Text provided:
0

I want to improve the way to insert predictors in a regression function:

fm <- lm(formula= df$dependent_variable ~ df[,2] + df[,3]+ df[,4], data = df)

df = data.frame

In this example I put only 4 predictors and 1 dependent_variable. Actually I have 191 predictors. I think I need to a loop script to put all these predictors. Suggestions?

Giffredo
  • 79
  • 2
  • 8
  • Looks like you need a loop. But, your question is not clear. If you need to run using a single formula, consider `lm(dependent_variable~., data=df), probably `paste` or `formula` is needed as well. – akrun Jul 17 '15 at 13:33
  • probably I was not clear, sorry. what I want is to get a formula equivalent to: lm(formula= df$dependent_variable ~ df[,2] + df[,3]+...+ df[,n], data = df) where n=191 I don't understand your point.. – Giffredo Jul 17 '15 at 13:49
  • Have you tried the one I commented, It should work i.e. `lm(dependent_variable~., data=df)` – akrun Jul 17 '15 at 13:50
  • Or use `reformulate` with the index of the predictors i.e. `lm(reformulate(names(df)[2:ncol(df)], response='dependent_variable'), df)` – akrun Jul 17 '15 at 13:53
  • Ok now I undertand.. Works both the systems even if the summary() doesn't give me the expected results. Almost all are NA. I have to check my dataframe.. – Giffredo Jul 17 '15 at 14:05
  • It must be related to your dataset or doesn't have enough degrees of freedom – akrun Jul 17 '15 at 14:06
  • I have a df of 96rows x 192col. The dependent variable is a column. I would like to have 191 predictors instead the formula gives me error saying that maximum the predictors are 96. Anyway in the summary put me the results observing the first 96 column like predictors. I actually don't understand the problem. – Giffredo Jul 20 '15 at 08:42
  • As I mentioned earlier, the code works on an example I created. So, it must be related to the degrees of freedom i.e you don't have enough number of observations to calculate. – akrun Jul 20 '15 at 08:49
  • But why the first 96 column yes and using 97 not anymore? the number of observations for each predictors are the same (96 observations). I have to deduce that my df should be a square 192x192 to work? – Giffredo Jul 20 '15 at 11:51

1 Answers1

1

Here is one possible solution:

yname<-"DVnamehere"

Material:
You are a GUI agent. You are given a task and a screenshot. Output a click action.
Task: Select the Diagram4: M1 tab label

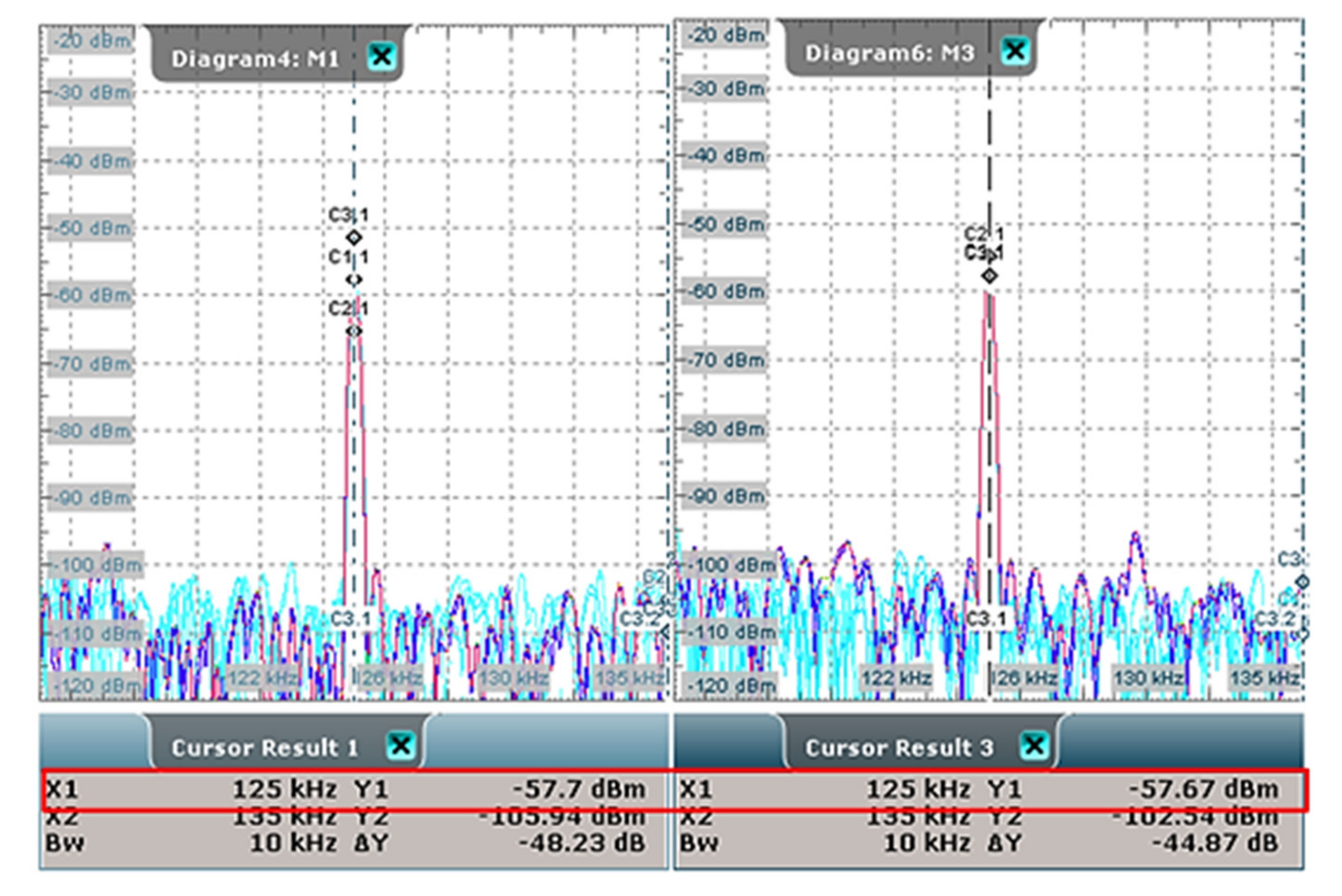[255, 58]
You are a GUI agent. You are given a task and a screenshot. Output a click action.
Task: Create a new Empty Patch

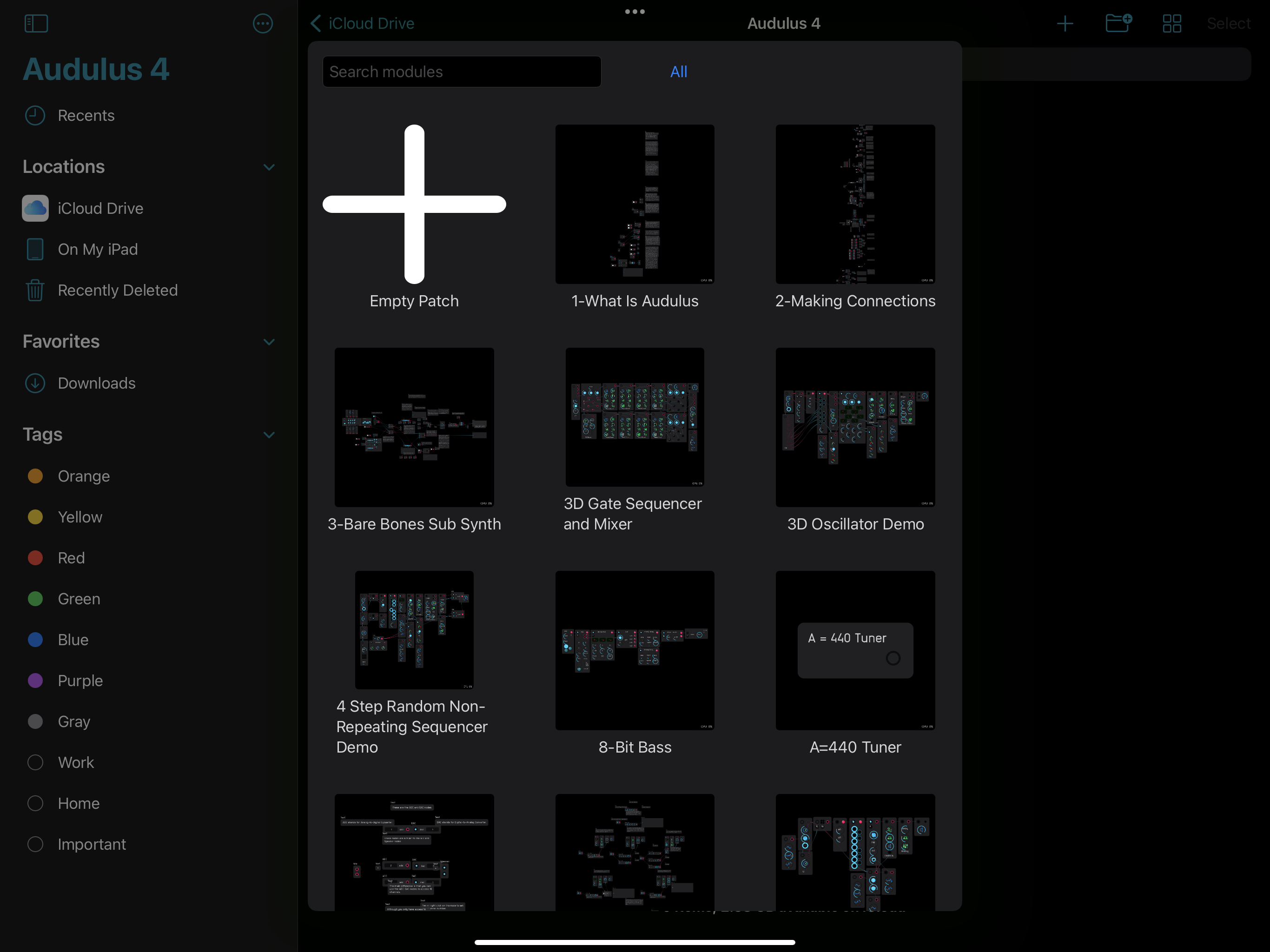pos(414,205)
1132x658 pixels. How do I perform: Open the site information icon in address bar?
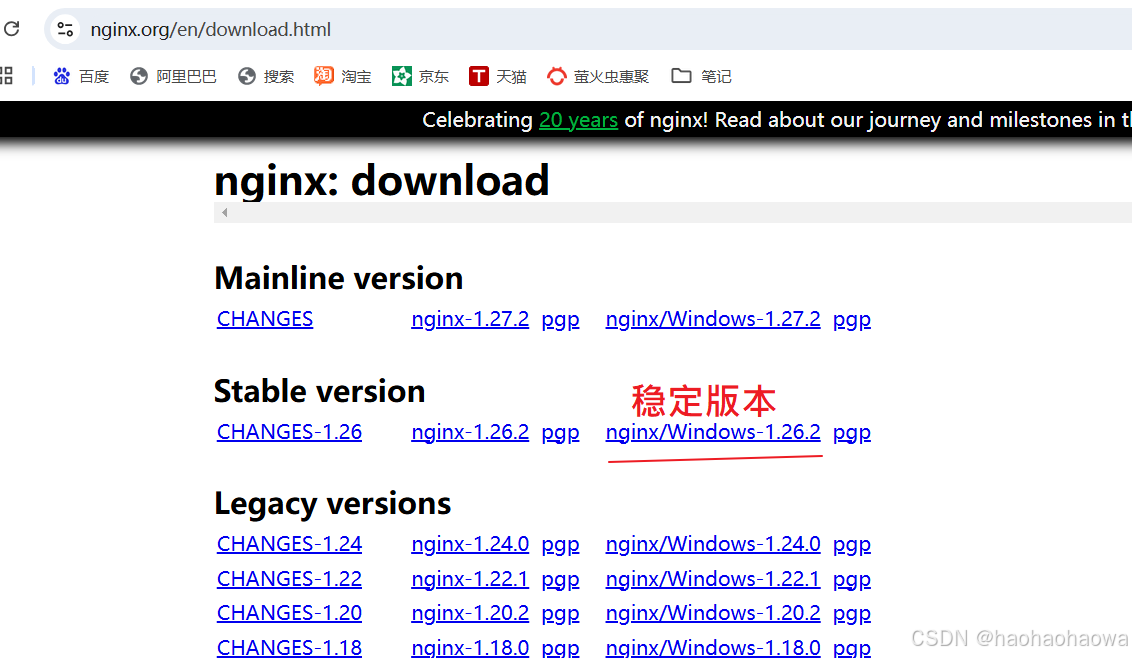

Set task:
Retype the forum thread on adding many predictors to a regression in R in full, reproducing every character without change. The records have no connection to the text.

The result:
0

I want to improve the way to insert predictors in a regression function:

fm <- lm(formula= df$dependent_variable ~ df[,2] + df[,3]+ df[,4], data = df)

df = data.frame

In this example I put only 4 predictors and 1 dependent_variable. Actually I have 191 predictors. I think I need to a loop script to put all these predictors. Suggestions?

Giffredo
  • 79
  • 2
  • 8
  • Looks like you need a loop. But, your question is not clear. If you need to run using a single formula, consider `lm(dependent_variable~., data=df), probably `paste` or `formula` is needed as well. – akrun Jul 17 '15 at 13:33
  • probably I was not clear, sorry. what I want is to get a formula equivalent to: lm(formula= df$dependent_variable ~ df[,2] + df[,3]+...+ df[,n], data = df) where n=191 I don't understand your point.. – Giffredo Jul 17 '15 at 13:49
  • Have you tried the one I commented, It should work i.e. `lm(dependent_variable~., data=df)` – akrun Jul 17 '15 at 13:50
  • Or use `reformulate` with the index of the predictors i.e. `lm(reformulate(names(df)[2:ncol(df)], response='dependent_variable'), df)` – akrun Jul 17 '15 at 13:53
  • Ok now I undertand.. Works both the systems even if the summary() doesn't give me the expected results. Almost all are NA. I have to check my dataframe.. – Giffredo Jul 17 '15 at 14:05
  • It must be related to your dataset or doesn't have enough degrees of freedom – akrun Jul 17 '15 at 14:06
  • I have a df of 96rows x 192col. The dependent variable is a column. I would like to have 191 predictors instead the formula gives me error saying that maximum the predictors are 96. Anyway in the summary put me the results observing the first 96 column like predictors. I actually don't understand the problem. – Giffredo Jul 20 '15 at 08:42
  • As I mentioned earlier, the code works on an example I created. So, it must be related to the degrees of freedom i.e you don't have enough number of observations to calculate. – akrun Jul 20 '15 at 08:49
  • But why the first 96 column yes and using 97 not anymore? the number of observations for each predictors are the same (96 observations). I have to deduce that my df should be a square 192x192 to work? – Giffredo Jul 20 '15 at 11:51

1 Answers1

1

Here is one possible solution:

yname<-"DVnamehere"